Another very important thing: Assume that every tool, every surface, every water bowl, cage, snake, EVERYTHING, has these cold viruses on them. Wash everything you can in a hot 10% bleach solution (not the snakes of course), and even after that never allow any snakes to share ANYTHING. And wash your hands between everything you do from one snake to another. I know it sounds like a pain in the @ss, and it undoubtedly is, but it is damn good practice whether one has sick snakes or not. It can and will save lives. And lastly, if you have more than two snakes to a cage, get more cages until every snake has its own cage. If your budget doesn't allow for this email me and I will shoot off some cage designs for you where you can build top notch cages for dirt cheap. Like 6 good size cages for under 150 bucks.

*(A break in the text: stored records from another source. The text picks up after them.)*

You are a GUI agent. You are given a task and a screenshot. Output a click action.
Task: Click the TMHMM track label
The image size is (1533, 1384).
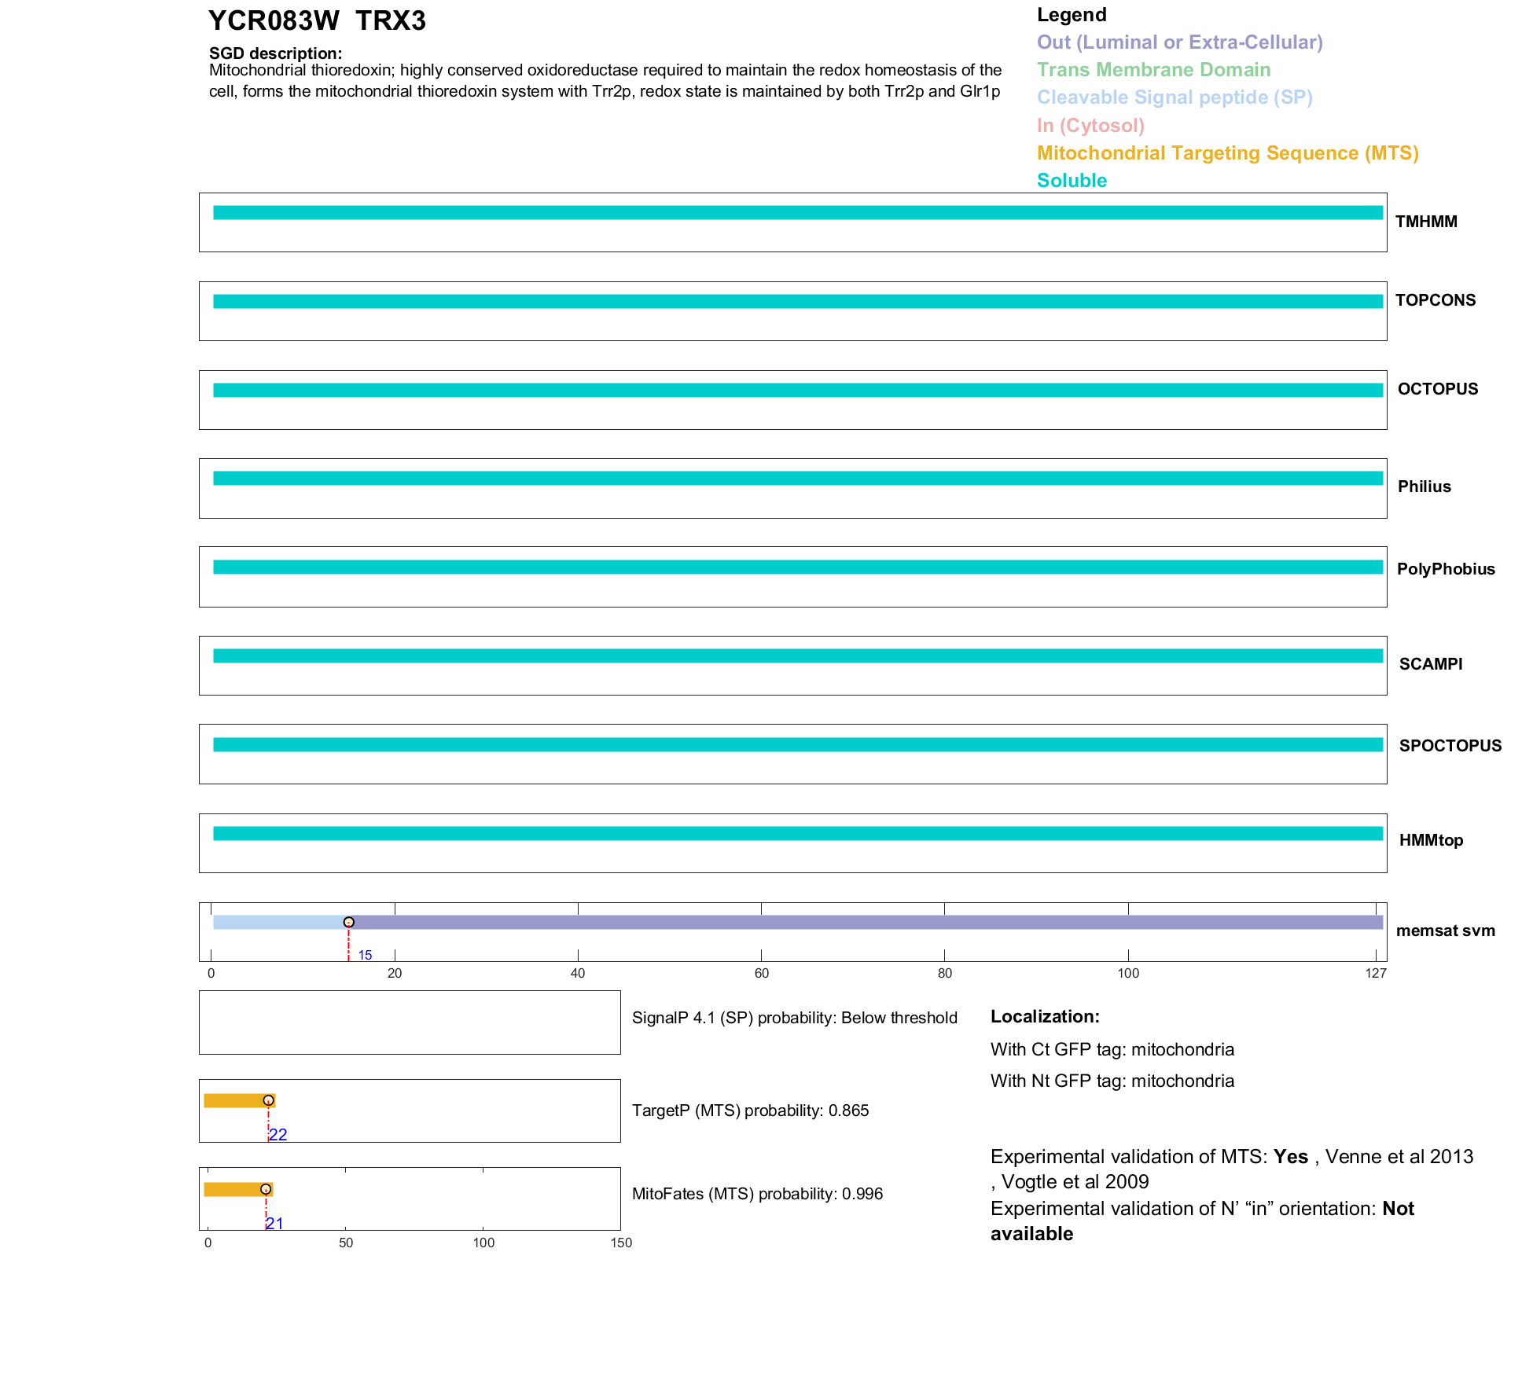click(x=1425, y=222)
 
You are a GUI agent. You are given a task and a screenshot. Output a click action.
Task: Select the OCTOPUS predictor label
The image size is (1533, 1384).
click(x=1437, y=389)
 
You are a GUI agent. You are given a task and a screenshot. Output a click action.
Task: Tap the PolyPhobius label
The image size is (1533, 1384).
click(x=1445, y=569)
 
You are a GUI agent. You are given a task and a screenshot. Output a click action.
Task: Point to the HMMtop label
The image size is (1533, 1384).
click(x=1431, y=840)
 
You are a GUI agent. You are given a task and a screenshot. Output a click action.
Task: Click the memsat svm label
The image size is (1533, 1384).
click(x=1445, y=931)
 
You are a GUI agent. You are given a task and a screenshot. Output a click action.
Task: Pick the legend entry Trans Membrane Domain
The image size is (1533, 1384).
click(x=1153, y=70)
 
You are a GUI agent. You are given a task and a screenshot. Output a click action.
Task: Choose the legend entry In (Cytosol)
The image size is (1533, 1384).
click(x=1090, y=126)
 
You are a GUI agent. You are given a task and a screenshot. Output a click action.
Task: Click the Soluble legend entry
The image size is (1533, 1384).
click(x=1072, y=181)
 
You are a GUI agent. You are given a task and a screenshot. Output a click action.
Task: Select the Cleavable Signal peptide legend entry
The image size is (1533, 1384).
click(x=1175, y=97)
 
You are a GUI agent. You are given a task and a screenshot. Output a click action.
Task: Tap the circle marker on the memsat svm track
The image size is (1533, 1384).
click(x=349, y=922)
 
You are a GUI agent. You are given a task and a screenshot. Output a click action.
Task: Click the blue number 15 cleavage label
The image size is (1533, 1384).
click(x=365, y=955)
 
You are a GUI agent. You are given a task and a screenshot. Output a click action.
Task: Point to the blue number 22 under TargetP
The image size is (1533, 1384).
click(x=278, y=1135)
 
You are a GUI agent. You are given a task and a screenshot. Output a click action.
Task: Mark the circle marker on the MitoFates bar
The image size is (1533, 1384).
click(x=266, y=1189)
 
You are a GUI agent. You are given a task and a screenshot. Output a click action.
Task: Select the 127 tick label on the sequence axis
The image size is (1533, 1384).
click(x=1376, y=974)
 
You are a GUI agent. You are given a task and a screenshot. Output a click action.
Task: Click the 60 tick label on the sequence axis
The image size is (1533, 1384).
click(x=761, y=974)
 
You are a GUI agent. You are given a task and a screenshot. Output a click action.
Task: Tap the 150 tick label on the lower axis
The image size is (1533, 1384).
click(x=621, y=1243)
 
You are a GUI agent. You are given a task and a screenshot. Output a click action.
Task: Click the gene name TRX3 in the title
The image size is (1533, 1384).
click(x=390, y=21)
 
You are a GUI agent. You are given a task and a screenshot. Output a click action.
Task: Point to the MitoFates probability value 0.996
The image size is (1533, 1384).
click(x=862, y=1194)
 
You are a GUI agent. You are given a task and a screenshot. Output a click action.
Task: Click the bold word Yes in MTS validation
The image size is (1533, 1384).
click(x=1290, y=1157)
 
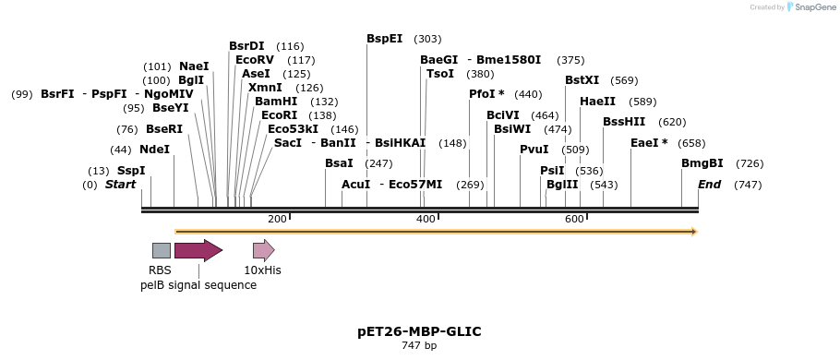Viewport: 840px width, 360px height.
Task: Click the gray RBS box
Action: point(161,250)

I hope this helps. I rushed it so as to get the info to you ASAP so my grammer and writing skills may be lacking. But it's the snakes that are most important here. Post any other questions and I will immediately answer them if I can. Hopefully Rob Carmichael will duck in today and shed some insight on this from his years of experience too.
>>I have a collection of about 40 snakes and 20 lizards. Last week two of my snakes from the same species died within a period of two days. I took a saliva sample from a different snake because it was very close to their cage and these are the results: Enterococcus faecalis and Pseudomonas aeruginosa. What I want to know is your opinion about the situation, should I start injecting all of the animals or only the ones that are showing any signs of sickness or obnormal behavior?
>>p.s. I didn't take samples from the dead snakes because I didn't have the proper tools to take a sample.
>>Thank you for your help. Yonatan ----- It isn't "Ideas" that fail or succeed,... it is the "Systems" which are instilled to launch and sustain the idea that either fail or succeed.>[Me.]